Start of Reading passage

Apache Spark Architecture | Distributed System Architecture Explained

Apache Spark and Scala (36 Blogs) Become a Certified Professional

Apache Spark is an open-source cluster computing framework which is setting the world of Big Data on fire. According to Spark Certified Experts, Sparks performance is up to 100 times faster in memory and 10 times faster on disk when compared to Hadoop. In this blog, I will give you a brief insight on Spark Architecture and the fundamentals that underlie Spark Architecture.

In this Spark Architecture article, I will be covering the following topics:

Spark & its Features
Spark Architecture Overview
Spark Eco-System
Resilient Distributed Datasets (RDDs)
Working of Spark Architecture
Example using Scala in Spark Shell

Spark & its Features

Apache Spark is an open source cluster computing framework for real-time data processing. The main feature of Apache Spark is its in-memory cluster computing that increases the processing speed of an application. Spark provides an interface for programming entire clusters with implicit data parallelism and fault tolerance. It is designed to cover a wide range of workloads such as batch applications, iterative algorithms, interactive queries, and streaming.

Features of Apache Spark:

Spark Features- Spark Architecture-Edureka — Fig: Features of Spark

Speed
Spark runs up to 100 times faster than Hadoop MapReduce for large-scale data processing. It is also able to achieve this speed through controlled partitioning.
Powerful Caching
Simple programming layer provides powerful caching and disk persistence capabilities.
Deployment
It can be deployed through Mesos, Hadoop via YARN, or Spark’s own cluster manager.
Real-Time
It offers Real-time computation & low latency because of in-memory computation.
Polyglot
Spark provides high-level APIs in Java, Scala, Python, and R. Spark code can be written in any of these four languages. It also provides a shell in Scala and Python.

Spark Architecture Overview

Apache Spark has a well-defined layered architecture where all the spark components and layers are loosely coupled. This architecture is further integrated with various extensions and libraries. Apache Spark Architecture is based on two main abstractions:

Resilient Distributed Dataset (RDD)
Directed Acyclic Graph (DAG)

Spark Architecture _ Edureka — Fig: Spark Architecture

But before diving any deeper into the Spark architecture, let me explain few fundamental concepts of Spark like Spark Eco-system and RDD. This will help you in gaining better insights.

Let me first explain what is Spark Eco-System.

Spark Eco-System

As you can see from the below image, the spark ecosystem is composed of various components like Spark SQL, Spark Streaming, MLlib, GraphX, and the Core API component.

Spark Core
Spark Core is the base engine for large-scale parallel and distributed data processing. Further, additional libraries which are built on the top of the core allows diverse workloads for streaming, SQL, and machine learning. It is responsible for memory management and fault recovery, scheduling, distributing and monitoring jobs on a cluster & interacting with storage systems.
Spark Streaming
Spark Streaming is the component of Spark which is used to process real-time streaming data. Thus, it is a useful addition to the core Spark API. It enables high-throughput and fault-tolerant stream processing of live data streams.
Spark SQL
Spark SQL is a new module in Spark which integrates relational processing with Spark’s functional programming API. It supports querying data either via SQL or via the Hive Query Language. For those of you familiar with RDBMS, Spark SQL will be an easy transition from your earlier tools where you can extend the boundaries of traditional relational data processing.

End of Reading passage
Start of Collected data

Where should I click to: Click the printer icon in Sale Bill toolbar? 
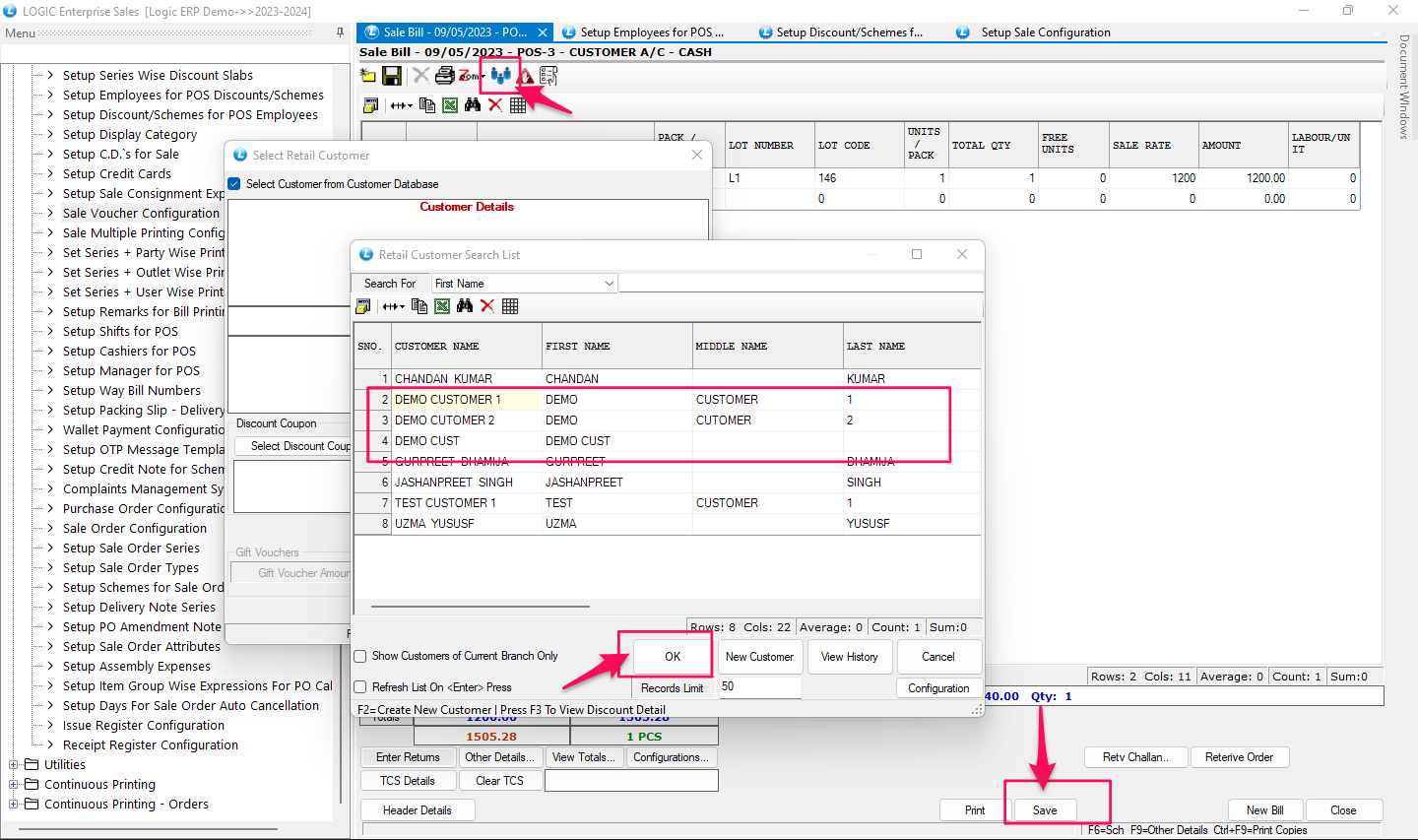click(x=444, y=76)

End of Collected data

### [Task set]
- 1) Revise the Spark architecture page between "Apache Spark is an open-source" and "underlie Spark Architecture.", inclusive, so that "Big Data" reads "large-scale analytics".
- 2) According to the Spark architecture page, in which languages does Spark provide high-level APIs?
- 3) Write the next part of the Spark architecture page, picking up after its last sentence.

### [Answers for this exercise]
- 1)
Apache Spark is an open-source cluster computing framework which is setting the world of large-scale analytics on fire. According to Spark Certified Experts, Sparks performance is up to 100 times faster in memory and 10 times faster on disk when compared to Hadoop. In this blog, I will give you a brief insight on Spark Architecture and the fundamentals that underlie Spark Architecture.

- 2) Java, Scala, Python, and R.

- 3)
GraphX
GraphX is the Spark API for graphs and graph-parallel computation. Thus, it extends the Spark RDD with a Resilient Distributed Property Graph. At a high-level, GraphX extends the Spark RDD abstraction by introducing the Resilient Distributed Property Graph (a directed multigraph with properties attached to each vertex and edge).
MLlib (Machine Learning)
MLlib stands for Machine Learning Library. Spark MLlib is used to perform machine learning in Apache Spark.
SparkR
It is an R package that provides a distributed data frame implementation. It also supports operations like selection, filtering, aggregation but on large data-sets.

As you can see, Spark comes packed with high-level libraries, including support for R, SQL, Python, Scala, Java etc. These standard libraries increase the seamless integrations in a complex workflow. Over this, it also allows various sets of services to integrate with it like MLlib, GraphX, SQL + Data Frames, Streaming services etc. to increase its capabilities. You can get a better understanding with the Azure Data Engineering certification.

Now, let’s discuss the fundamental Data Structure of Spark, i.e. RDD.

Subscribe to our YouTube channel to get new updates...

Resilient Distributed Dataset(RDD)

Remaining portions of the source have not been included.